→ **Task description**:
If a line in the entries contains the word "will", list it.

Saved entries
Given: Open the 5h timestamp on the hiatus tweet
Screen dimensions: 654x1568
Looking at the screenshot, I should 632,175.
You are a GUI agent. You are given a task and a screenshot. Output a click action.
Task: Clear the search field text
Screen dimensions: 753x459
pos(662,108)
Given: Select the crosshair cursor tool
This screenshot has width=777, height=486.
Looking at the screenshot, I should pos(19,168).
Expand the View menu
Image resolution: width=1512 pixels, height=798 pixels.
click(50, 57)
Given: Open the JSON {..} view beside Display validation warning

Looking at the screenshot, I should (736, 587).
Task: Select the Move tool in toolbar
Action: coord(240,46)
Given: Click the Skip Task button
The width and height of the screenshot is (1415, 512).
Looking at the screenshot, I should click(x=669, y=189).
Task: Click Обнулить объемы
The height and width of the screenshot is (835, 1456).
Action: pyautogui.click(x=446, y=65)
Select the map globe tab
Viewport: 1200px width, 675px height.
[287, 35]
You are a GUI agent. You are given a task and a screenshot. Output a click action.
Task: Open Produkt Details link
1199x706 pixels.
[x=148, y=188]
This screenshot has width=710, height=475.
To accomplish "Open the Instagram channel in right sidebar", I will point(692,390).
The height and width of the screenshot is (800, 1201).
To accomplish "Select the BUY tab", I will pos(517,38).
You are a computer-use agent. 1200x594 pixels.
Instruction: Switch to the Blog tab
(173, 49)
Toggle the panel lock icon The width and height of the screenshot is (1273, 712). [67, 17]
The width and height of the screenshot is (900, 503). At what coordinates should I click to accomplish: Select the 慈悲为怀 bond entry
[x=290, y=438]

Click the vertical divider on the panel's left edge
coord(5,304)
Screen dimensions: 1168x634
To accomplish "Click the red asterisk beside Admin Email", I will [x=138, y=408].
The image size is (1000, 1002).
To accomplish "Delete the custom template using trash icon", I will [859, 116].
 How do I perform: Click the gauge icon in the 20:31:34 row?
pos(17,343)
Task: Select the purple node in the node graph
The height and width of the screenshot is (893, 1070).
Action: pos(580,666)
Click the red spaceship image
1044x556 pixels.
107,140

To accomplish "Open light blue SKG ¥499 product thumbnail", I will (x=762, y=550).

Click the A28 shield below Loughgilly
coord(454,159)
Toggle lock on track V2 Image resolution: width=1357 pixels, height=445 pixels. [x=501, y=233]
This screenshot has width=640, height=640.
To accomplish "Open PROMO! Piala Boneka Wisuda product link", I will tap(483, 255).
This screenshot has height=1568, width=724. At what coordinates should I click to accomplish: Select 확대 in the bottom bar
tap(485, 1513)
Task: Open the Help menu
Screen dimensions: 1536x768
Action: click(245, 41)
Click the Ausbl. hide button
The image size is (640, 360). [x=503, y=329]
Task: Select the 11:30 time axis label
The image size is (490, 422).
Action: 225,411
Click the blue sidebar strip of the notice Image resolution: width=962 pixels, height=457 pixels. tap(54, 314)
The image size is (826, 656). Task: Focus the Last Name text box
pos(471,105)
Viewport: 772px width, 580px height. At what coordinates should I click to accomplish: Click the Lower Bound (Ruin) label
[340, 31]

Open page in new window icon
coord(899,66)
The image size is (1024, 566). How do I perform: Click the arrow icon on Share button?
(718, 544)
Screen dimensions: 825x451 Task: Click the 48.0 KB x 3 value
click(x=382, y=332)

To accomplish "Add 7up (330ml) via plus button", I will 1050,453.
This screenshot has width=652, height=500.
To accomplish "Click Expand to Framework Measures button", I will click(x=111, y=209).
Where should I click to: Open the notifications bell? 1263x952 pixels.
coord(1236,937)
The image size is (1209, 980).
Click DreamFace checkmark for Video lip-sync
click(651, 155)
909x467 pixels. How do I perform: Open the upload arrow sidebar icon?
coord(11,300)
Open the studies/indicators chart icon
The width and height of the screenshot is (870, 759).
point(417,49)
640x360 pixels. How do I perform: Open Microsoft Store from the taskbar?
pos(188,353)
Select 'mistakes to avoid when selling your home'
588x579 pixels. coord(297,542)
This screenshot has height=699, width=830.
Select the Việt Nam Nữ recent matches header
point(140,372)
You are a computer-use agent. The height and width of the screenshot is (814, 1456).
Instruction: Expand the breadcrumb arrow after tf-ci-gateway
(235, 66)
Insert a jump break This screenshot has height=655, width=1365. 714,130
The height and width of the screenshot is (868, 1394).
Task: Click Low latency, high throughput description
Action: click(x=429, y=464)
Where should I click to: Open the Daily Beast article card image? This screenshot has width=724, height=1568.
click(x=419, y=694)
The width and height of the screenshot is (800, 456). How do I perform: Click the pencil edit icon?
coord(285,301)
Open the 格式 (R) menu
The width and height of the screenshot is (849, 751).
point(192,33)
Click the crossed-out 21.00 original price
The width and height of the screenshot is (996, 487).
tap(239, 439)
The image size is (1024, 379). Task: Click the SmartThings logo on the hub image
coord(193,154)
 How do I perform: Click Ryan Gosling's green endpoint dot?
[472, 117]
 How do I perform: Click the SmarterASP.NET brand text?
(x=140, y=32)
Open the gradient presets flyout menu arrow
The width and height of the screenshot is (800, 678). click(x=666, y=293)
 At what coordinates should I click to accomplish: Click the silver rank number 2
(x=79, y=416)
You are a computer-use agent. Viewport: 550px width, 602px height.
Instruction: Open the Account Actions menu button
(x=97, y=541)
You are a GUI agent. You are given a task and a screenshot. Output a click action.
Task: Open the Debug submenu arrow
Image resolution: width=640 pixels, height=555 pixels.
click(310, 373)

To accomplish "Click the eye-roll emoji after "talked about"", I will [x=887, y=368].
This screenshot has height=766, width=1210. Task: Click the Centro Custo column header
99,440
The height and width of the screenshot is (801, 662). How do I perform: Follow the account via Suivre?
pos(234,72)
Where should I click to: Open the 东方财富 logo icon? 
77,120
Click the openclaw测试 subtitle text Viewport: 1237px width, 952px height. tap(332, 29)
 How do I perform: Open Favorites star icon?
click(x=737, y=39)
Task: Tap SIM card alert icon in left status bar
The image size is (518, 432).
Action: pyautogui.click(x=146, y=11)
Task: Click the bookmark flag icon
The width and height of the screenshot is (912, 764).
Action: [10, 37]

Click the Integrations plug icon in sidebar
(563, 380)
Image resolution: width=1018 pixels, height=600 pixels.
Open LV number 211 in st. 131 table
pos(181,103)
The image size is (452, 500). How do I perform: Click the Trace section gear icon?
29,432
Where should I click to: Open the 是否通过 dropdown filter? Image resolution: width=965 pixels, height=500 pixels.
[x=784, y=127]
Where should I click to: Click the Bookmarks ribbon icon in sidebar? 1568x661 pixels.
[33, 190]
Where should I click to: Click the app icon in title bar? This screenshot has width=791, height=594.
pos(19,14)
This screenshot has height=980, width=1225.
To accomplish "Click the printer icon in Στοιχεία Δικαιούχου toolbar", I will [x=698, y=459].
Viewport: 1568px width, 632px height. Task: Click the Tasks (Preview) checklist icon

→ **Exercise answer**:
To accomplish "Open the Instagram channel in right sidebar", I will point(692,390).
To accomplish "Select the BUY tab", I will pos(517,38).
To accomplish "Click the red asterisk beside Admin Email", I will [x=138, y=408].
To accomplish "Delete the custom template using trash icon", I will [859, 116].
To accomplish "Open light blue SKG ¥499 product thumbnail", I will (x=762, y=550).
To accomplish "Open PROMO! Piala Boneka Wisuda product link", I will tap(483, 255).
To accomplish "Add 7up (330ml) via plus button", I will 1050,453.
To accomplish "Click Expand to Framework Measures button", I will click(x=111, y=209).
To accomplish "Click the eye-roll emoji after "talked about"", I will [x=887, y=368].
To accomplish "Click the printer icon in Στοιχεία Δικαιούχου toolbar", I will [x=698, y=459].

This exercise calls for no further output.